(Records contained in a dataset)
+ + + +

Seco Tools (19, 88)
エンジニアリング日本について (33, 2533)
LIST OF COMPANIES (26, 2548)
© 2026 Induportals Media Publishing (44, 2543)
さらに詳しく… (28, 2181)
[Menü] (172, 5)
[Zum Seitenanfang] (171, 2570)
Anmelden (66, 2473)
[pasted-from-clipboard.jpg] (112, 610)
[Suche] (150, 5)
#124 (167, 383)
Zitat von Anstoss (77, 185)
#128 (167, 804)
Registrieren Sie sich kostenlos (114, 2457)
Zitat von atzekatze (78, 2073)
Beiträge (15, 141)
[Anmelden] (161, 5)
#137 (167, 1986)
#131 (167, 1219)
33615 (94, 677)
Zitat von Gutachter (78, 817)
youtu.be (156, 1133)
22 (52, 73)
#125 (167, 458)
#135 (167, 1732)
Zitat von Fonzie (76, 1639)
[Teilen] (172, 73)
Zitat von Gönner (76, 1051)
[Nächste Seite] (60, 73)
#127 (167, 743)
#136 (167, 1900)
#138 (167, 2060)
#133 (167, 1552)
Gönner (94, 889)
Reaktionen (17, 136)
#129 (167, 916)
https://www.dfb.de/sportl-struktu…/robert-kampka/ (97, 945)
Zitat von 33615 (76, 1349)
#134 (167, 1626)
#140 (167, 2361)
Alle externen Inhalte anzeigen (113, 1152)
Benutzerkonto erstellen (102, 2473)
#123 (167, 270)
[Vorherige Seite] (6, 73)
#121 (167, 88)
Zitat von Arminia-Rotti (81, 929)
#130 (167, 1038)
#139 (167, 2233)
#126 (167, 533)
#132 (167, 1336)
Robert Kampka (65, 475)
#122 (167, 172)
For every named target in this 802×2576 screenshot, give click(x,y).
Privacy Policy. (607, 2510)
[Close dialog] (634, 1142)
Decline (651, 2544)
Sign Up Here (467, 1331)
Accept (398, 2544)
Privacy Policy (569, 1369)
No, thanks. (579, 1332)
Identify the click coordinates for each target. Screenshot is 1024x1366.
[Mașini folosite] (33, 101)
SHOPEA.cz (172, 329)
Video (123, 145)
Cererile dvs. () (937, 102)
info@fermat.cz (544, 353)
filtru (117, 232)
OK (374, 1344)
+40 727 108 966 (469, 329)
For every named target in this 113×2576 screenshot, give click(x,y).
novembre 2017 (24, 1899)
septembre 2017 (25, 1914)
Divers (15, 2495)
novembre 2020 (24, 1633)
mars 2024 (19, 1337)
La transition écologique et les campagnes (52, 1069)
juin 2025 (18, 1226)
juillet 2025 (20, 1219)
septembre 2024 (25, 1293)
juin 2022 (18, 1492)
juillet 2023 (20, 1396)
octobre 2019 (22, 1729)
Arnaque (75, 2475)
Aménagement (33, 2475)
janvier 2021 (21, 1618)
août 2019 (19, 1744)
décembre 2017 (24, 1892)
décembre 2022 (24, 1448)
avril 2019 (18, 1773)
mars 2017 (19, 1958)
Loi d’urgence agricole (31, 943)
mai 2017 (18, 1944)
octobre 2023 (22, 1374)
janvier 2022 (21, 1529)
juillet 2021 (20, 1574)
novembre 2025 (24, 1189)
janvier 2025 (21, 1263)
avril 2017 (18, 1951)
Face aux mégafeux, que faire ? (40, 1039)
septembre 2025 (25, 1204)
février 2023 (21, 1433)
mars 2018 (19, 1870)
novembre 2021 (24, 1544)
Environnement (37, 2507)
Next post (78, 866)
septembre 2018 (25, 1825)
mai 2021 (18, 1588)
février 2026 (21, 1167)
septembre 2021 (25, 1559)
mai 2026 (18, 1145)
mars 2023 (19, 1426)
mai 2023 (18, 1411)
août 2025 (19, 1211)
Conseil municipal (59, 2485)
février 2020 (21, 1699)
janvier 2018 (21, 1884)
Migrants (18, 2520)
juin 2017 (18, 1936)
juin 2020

+ + + +

Only the lines from the one containing "novembre 2021 (24, 1544)" through the last line above belong in your answer. Retype them exactly.

» **Your solution**:
novembre 2021 (24, 1544)
Environnement (37, 2507)
Next post (78, 866)
septembre 2018 (25, 1825)
mai 2021 (18, 1588)
février 2026 (21, 1167)
septembre 2021 (25, 1559)
mai 2026 (18, 1145)
mars 2023 (19, 1426)
mai 2023 (18, 1411)
août 2025 (19, 1211)
Conseil municipal (59, 2485)
février 2020 (21, 1699)
janvier 2018 (21, 1884)
Migrants (18, 2520)
juin 2017 (18, 1936)
juin 2020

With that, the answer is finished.